WRITTEN PROBLEM 1:
In the records below, give the lines from the line containing "Copy the Cohorts link icon" to the line containing "Looking at the screenshot, I should click(x=82, y=100).", both included, as a numbered list. Leave out any blank lines.

TEXT:

======

The last of the three principles struck me most. It took me back to the flower story, and to the realization that Judy Fujimura is not the first faithful woman to catalyze new creativity, healing and possibility through a controversial act of generosity. Mary Magdalene set an example some 2,000 years ago, at the start of the week that turned out to be the hinge-point of eternity. As the story goes:
Six days before the Passover, Jesus came to Bethany, where Lazarus lived, whom Jesus had raised from the dead. Here a dinner was given in Jesus’ honor. Martha served, while Lazarus was among those reclining at the table with him. Then Mary took about a pint of pure nard, an expensive perfume; she poured it on Jesus’ feet and wiped his feet with her hair. And the house was filled with the fragrance of the perfume.
But one of his disciples, Judas Iscariot, who was later to betray him, objected, “Why wasn’t this perfume sold and the money given to the poor? It was worth a year’s wages.” He did not say this because he cared about the poor but because he was a thief; as keeper of the money bag, he used to help himself to what was put into it.
“Leave her alone,” Jesus replied. “It was intended that she should save this perfume for the day of my burial. You will always have the poor among you, but you will not always have me.”
And so, with an act of unsustainable, scandalous extravagance, Mary anointed Jesus for Calvary. Taking a cue from our artist friends, we can learn to set today’s schedule, quota or to-do list aside long enough to bask in the beautiful paradox of Easter—that Christ “wasted” his life on people like us, and that our Lord’s unreasonable love sustains us all.

======

WRITTEN PROBLEM 2:
Write out the passage about Mary anointing Jesus word for word, from "But one of his" to "put into it.".

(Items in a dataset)
======

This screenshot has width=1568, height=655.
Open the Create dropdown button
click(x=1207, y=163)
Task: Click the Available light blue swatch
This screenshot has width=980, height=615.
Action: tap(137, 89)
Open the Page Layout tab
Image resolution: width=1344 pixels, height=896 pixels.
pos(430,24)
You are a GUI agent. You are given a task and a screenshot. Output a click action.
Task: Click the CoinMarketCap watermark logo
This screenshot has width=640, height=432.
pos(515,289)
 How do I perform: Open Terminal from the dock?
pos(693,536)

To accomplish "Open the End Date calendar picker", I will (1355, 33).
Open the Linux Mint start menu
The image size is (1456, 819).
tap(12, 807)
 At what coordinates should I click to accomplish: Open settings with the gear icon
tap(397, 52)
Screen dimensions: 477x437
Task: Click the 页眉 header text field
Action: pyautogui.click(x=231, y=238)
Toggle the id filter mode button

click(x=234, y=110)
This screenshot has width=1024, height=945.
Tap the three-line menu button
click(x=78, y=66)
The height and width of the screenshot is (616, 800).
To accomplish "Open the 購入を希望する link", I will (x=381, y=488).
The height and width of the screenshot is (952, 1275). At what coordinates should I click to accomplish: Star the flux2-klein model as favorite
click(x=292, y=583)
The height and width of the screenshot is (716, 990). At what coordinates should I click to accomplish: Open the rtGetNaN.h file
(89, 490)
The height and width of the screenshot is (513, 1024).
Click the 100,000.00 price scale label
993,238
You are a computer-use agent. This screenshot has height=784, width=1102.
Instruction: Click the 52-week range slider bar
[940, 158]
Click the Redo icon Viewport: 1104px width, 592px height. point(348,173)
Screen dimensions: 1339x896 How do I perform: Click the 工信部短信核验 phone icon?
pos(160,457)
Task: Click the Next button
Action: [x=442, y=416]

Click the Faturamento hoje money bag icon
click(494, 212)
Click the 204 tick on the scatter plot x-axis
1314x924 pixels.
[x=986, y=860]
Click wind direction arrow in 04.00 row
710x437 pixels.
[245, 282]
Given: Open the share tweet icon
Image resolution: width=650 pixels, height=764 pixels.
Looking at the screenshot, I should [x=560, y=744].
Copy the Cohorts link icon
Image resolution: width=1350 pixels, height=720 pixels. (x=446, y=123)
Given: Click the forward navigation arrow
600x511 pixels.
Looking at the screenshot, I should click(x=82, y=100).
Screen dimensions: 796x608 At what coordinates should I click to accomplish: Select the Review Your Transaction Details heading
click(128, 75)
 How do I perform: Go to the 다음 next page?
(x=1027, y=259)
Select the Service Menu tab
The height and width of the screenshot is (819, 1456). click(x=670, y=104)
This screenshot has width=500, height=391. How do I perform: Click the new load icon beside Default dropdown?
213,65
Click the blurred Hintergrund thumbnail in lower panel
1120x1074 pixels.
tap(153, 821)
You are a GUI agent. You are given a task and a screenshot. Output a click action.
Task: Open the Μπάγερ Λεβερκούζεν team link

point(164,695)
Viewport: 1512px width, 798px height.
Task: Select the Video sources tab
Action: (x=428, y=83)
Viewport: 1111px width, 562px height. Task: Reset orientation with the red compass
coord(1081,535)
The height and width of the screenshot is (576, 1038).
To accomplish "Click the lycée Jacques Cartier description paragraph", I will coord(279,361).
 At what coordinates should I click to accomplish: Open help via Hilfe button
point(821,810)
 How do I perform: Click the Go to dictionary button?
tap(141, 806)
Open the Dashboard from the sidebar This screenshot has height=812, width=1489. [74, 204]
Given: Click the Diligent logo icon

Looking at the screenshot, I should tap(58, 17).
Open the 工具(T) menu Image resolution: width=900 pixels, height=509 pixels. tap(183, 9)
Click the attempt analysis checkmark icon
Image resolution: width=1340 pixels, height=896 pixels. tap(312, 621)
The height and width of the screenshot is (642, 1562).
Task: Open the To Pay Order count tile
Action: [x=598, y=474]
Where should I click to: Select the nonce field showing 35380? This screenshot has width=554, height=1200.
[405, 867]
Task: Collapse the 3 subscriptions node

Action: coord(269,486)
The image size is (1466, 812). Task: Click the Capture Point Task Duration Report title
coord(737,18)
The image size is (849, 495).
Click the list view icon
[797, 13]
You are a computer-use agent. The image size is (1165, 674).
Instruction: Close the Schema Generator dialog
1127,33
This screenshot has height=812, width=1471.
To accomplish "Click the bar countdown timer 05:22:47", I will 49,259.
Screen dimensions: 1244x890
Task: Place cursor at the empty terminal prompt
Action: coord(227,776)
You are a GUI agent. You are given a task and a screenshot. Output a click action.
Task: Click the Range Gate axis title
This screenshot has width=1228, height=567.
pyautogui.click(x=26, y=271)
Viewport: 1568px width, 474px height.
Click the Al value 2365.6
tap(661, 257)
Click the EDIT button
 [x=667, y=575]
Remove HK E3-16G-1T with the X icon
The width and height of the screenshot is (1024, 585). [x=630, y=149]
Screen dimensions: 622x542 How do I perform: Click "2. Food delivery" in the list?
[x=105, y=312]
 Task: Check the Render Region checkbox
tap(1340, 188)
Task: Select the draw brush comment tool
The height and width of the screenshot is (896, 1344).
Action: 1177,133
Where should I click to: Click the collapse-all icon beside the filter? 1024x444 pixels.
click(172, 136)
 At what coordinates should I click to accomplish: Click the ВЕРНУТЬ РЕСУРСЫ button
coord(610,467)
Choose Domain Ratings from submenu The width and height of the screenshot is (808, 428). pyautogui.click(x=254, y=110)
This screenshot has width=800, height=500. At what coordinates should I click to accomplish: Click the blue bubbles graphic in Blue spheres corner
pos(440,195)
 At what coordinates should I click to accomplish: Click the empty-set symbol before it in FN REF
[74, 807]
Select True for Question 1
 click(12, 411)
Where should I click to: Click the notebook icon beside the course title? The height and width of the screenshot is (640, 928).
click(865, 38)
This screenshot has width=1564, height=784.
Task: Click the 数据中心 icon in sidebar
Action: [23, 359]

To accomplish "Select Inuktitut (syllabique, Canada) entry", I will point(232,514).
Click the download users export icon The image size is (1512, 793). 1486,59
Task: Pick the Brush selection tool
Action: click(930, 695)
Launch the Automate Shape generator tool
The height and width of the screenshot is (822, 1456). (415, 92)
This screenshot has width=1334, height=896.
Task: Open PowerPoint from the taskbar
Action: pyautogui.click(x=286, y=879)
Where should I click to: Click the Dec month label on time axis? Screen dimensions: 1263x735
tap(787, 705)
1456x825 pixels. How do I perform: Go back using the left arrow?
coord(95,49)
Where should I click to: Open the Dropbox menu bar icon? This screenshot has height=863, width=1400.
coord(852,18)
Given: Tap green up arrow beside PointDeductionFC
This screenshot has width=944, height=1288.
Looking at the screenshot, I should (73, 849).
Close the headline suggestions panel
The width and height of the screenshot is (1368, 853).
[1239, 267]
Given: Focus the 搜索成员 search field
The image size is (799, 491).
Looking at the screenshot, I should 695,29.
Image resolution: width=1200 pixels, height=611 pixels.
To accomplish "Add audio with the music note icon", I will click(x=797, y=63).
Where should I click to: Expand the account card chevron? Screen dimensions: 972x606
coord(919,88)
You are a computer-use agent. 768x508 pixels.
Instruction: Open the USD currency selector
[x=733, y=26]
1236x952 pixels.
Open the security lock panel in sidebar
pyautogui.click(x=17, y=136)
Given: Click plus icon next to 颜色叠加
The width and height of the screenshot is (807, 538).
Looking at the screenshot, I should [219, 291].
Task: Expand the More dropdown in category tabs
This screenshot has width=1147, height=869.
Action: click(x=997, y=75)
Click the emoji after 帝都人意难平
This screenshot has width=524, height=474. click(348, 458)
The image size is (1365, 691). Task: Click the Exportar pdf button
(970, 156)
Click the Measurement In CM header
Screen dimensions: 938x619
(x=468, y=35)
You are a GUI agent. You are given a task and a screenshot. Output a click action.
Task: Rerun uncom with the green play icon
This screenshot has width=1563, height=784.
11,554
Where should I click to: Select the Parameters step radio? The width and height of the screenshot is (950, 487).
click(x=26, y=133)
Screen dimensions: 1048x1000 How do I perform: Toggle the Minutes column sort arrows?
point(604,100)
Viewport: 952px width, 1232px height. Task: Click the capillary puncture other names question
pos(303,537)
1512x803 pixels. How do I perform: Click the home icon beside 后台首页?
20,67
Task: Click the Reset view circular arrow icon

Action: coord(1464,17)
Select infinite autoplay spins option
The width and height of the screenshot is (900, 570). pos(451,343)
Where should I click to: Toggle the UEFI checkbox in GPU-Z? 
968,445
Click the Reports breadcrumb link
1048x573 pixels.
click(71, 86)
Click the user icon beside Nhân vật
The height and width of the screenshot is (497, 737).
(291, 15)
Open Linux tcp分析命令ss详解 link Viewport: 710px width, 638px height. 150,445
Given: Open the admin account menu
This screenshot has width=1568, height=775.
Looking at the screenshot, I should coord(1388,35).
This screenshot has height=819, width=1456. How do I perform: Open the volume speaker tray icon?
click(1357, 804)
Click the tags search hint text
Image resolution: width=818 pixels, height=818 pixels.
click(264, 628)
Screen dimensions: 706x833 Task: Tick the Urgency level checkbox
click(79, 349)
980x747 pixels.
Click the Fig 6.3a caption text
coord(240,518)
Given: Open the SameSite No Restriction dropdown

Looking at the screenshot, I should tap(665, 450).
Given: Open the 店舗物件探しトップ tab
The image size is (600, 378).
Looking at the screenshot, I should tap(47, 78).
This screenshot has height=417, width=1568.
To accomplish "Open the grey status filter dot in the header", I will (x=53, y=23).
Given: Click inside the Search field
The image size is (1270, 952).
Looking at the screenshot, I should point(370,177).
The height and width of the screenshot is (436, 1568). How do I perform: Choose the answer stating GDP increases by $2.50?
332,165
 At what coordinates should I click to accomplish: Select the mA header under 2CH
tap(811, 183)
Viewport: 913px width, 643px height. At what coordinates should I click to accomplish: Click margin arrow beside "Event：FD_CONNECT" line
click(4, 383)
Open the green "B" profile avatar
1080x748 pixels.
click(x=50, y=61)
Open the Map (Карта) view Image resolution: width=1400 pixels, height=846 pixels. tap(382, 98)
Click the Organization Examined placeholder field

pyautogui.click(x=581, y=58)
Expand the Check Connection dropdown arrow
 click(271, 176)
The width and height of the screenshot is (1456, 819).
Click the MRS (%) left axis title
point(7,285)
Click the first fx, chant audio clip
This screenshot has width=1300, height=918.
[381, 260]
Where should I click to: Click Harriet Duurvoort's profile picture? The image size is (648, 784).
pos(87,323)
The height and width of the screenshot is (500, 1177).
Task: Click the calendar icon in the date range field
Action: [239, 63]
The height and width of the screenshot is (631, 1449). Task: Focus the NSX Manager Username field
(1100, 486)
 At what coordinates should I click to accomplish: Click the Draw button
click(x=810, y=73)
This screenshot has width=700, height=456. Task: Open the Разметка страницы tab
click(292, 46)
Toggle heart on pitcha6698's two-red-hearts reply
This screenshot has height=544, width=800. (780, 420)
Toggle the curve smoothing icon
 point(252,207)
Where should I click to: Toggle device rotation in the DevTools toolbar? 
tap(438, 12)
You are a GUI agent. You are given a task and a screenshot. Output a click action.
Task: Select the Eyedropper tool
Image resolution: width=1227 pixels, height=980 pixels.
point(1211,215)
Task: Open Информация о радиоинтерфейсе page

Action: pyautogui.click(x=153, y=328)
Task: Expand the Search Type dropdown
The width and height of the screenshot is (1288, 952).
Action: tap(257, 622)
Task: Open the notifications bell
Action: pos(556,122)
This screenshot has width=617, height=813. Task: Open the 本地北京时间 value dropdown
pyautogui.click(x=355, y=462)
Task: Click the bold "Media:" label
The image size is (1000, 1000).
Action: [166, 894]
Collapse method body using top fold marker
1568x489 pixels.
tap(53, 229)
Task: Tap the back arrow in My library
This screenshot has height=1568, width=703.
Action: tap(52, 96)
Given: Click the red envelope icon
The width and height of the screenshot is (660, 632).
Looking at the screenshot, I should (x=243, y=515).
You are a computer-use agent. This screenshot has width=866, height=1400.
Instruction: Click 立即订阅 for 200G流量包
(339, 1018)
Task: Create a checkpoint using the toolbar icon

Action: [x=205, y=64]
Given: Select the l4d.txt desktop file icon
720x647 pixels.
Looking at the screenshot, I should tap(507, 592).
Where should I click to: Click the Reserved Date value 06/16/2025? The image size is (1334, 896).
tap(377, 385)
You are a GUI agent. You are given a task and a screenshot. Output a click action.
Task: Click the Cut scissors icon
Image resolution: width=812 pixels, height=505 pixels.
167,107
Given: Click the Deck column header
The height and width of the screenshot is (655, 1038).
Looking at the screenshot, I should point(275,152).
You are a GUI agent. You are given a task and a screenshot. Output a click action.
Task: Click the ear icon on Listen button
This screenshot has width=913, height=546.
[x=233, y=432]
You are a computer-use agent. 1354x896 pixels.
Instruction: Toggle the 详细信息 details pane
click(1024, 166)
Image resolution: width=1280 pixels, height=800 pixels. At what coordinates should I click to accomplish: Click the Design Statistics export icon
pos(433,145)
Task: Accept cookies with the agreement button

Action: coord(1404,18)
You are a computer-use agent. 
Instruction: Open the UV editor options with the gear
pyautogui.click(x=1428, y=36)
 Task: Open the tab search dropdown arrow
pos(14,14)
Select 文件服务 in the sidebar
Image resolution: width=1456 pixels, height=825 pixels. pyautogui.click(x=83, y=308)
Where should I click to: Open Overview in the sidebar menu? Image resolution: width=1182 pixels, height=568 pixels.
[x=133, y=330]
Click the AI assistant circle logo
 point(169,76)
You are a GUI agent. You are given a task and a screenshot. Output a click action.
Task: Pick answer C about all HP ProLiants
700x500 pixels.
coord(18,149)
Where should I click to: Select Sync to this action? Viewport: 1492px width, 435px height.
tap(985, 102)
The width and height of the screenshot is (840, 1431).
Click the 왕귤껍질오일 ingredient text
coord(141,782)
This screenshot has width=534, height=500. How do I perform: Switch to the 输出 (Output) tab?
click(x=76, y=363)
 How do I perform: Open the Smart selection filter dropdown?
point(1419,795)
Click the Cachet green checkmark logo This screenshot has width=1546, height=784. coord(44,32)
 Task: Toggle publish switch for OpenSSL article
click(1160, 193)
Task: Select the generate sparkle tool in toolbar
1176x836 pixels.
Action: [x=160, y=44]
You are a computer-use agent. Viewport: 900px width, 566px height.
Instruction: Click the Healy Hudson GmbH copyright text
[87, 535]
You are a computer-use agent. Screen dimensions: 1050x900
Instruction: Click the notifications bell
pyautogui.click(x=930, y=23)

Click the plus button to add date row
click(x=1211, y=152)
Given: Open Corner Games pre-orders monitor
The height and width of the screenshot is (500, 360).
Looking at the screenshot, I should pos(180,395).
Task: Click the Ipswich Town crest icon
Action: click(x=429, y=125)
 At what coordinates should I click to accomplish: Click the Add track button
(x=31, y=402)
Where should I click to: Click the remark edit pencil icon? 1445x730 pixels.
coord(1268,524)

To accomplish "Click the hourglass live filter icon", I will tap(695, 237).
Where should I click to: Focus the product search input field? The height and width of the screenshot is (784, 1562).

======

CORRECT ANSWER 1:
1. Copy the Cohorts link icon
2. Image resolution: width=1350 pixels, height=720 pixels. (x=446, y=123)
3. Given: Click the forward navigation arrow
4. 600x511 pixels.
5. Looking at the screenshot, I should click(x=82, y=100).

CORRECT ANSWER 2:
But one of his disciples, Judas Iscariot, who was later to betray him, objected, “Why wasn’t this perfume sold and the money given to the poor? It was worth a year’s wages.” He did not say this because he cared about the poor but because he was a thief; as keeper of the money bag, he used to help himself to what was put into it.